2. "L'image de la Chambre haute (Abendmahl)" schildert den Abschied Jesu von seinen Jüngern, die bangen Fragen, die sie an ihn richten, und seine liebevollen Antworten.
3. "L'image de Judas (Juda)" ist das Bild eines angsterfüllten, gequälten Menschen; es ist vor allem das Bild einer der Besessenheit anheim gefallenen Seele, die sich schliesslich der Verzweiflung überlässt
(Anmerkung des Webmasters: Judas - im Bild dritter von links - erhält den Beutel mit dreissig Silberlingen, er wird. Er ist im Profil abgebildet: Im Mittelalter durfte das Böse - Judas, der Teufel - nicht en face dargestellt werden).

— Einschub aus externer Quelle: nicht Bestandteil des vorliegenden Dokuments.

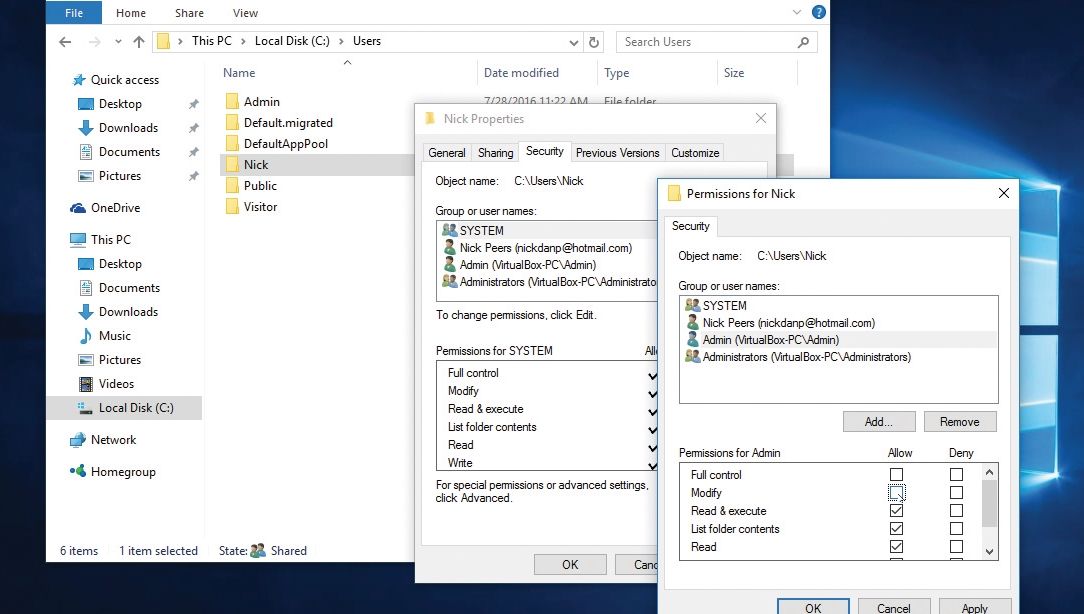Select the Homegroup icon in the sidebar
Viewport: 1084px width, 614px height.
[x=80, y=471]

4. "L'image de Gethsémané (Gethsemane)" ist das Bild der Angst vor der Einsamkeit, das inbrünstige Gebet: "Vater, wenn es möglich ist, so lass diesen Kelch an mir vorübergehen" - und schliesslich die völlige Hingabe des "Dein Wille geschehe". (Anmerkung des Webmasters: In der Bildmitte ermahnt Jesus seine Jünger zu beten, -sie schlafen allerdings ein. Rechts: Jesus betet allein und erhält die Hilfe eines Engels)
​
5. "L'image du Jugement (Gericht)" zeigt die Grausamkeit der tobenden Menge, ihre sadistische Freude, dem Leiden beizuwohnen, und dann den Weg zum Kreuz (Anmerkung des Webmasters: In Duccios Bilderserie gibt es mehrere Bilder, die die Anklage und Verurteilung zeigen, am ehesten der Beschreibung Frank Martins entspricht das Bild der Krönung mit der Dornenkrone).
​
Als ich an diesem Punkt angekommen war, merkte ich, dass es keinen anderen Schluss geben konnte als "L'image de la Glorification (Lobpreisung)."